Агнесса опустила голову. Потом привлекла к себе Рея и поцеловала его в лоб.
— Я не буду спорить с тобой, мой мальчик. Я вообще очень редко поступаю правильно. Я только хочу, чтобы мы стали ближе, как родные, как одна семья, искренне хочу этого.
Вечером Агнесса, присев на корточки в углу коридора, ведущего в кухню, очень долго говорила о чем-то с Керби. О чем, никто из домашних не знал, потому что она отослала всех, но после этого Керби поднялся с места и взял корм.

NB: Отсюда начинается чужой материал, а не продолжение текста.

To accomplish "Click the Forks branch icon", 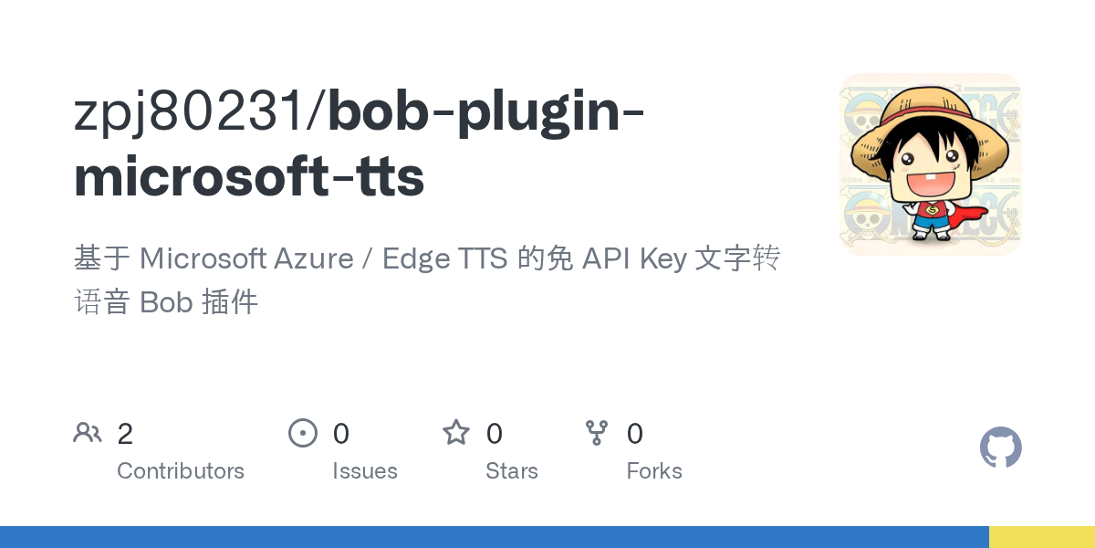I will [597, 433].
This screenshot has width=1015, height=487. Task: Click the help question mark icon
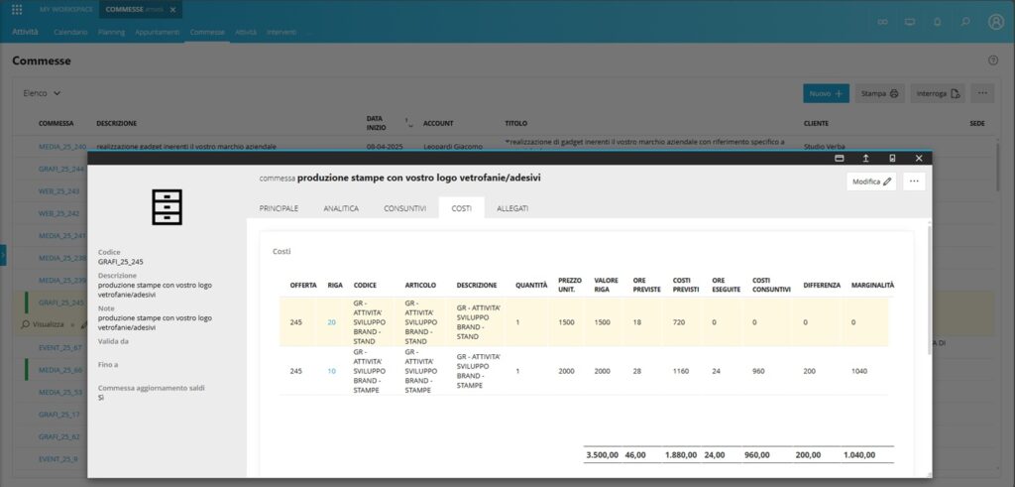tap(993, 61)
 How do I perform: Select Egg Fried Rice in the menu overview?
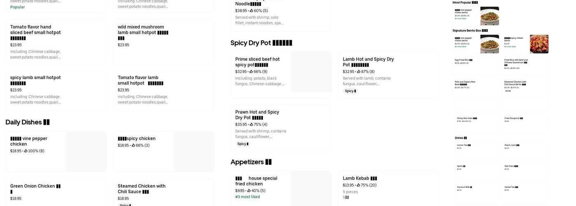tap(476, 65)
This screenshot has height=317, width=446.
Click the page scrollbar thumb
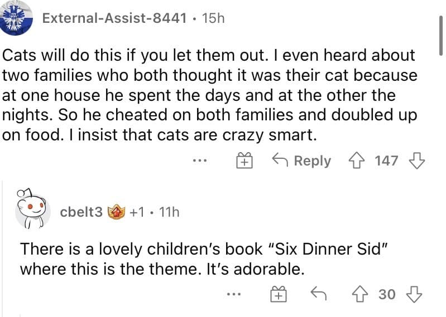(x=440, y=36)
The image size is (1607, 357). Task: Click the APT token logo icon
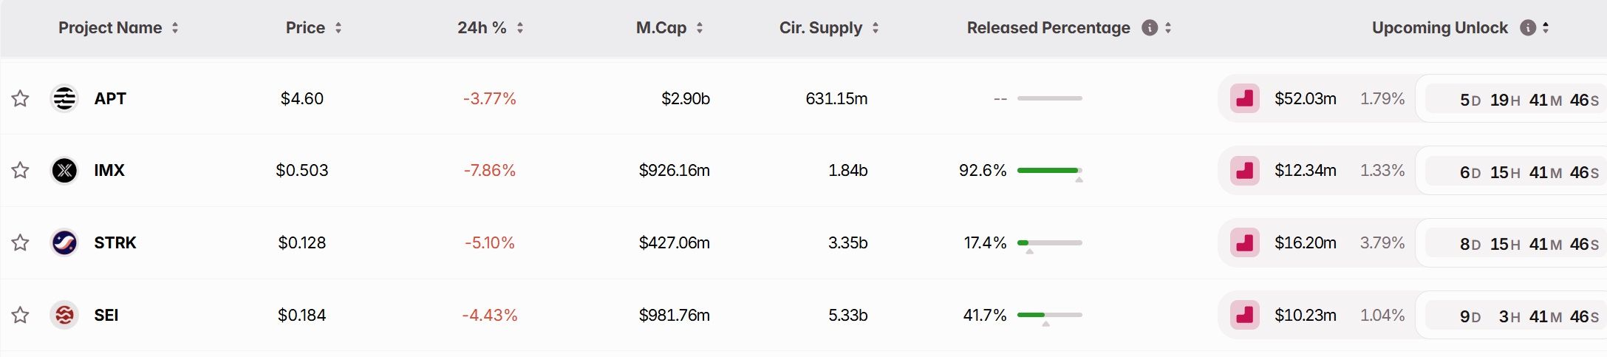(x=64, y=98)

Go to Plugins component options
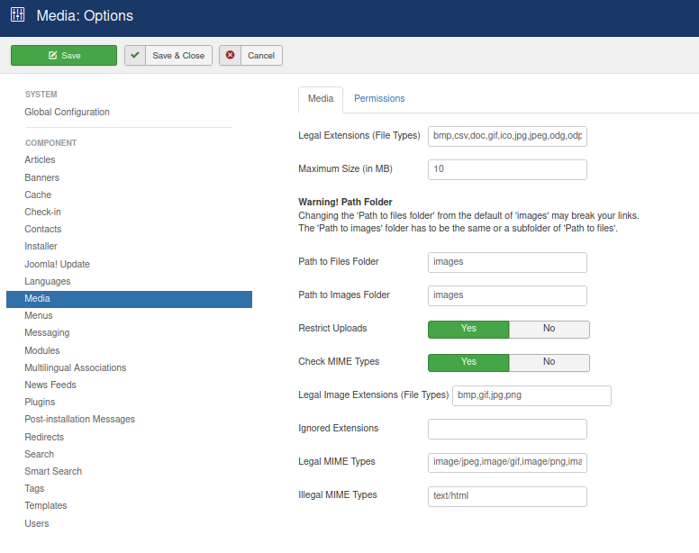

В это же время Джек сидел в обшарпанном грязном номере окраинной дешевенькой гостиницы и думал, как он предполагал, свою последнюю думу. После объяснения с Агнессой он хотел немедленно покинуть город — он никогда не жил в городах, не любил их и боялся, но потом вдруг решил задержаться.
Необходимо было проститься… возможно, с самим собой. Он остановился здесь на свои последние деньги в свой последний вечер. Нет, он еще окончательно не решил свести счеты с жизнью, но, размышляя, все больше склонялся к этому.
Что еще можно было сделать? Убить Орвила? Но Агнесса и без того ненавидит его, Джека, он и без того не нужен ей. Джек вдруг вспомнил, что забыл напомнить Агнессе о ее обещании всегда быть с ним, что бы ни случилось. Он усмехнулся: разве бы это помогло?! Ведь он предложил ей: пусть телом владеет Орвил, он согласился лишь на обладание душой — совсем уж не мужское решение, но она даже это отвергла! Он не дождался от нее ни капли понимания и сочувствия, она только обвиняла, она лишила его последней надежды. Он думал когда-то, что страшнее каторги ничего нет, но, оказалось, есть — сама жизнь! Сама жизнь — каторга и тюрьма! Ладно, он сумеет освободиться!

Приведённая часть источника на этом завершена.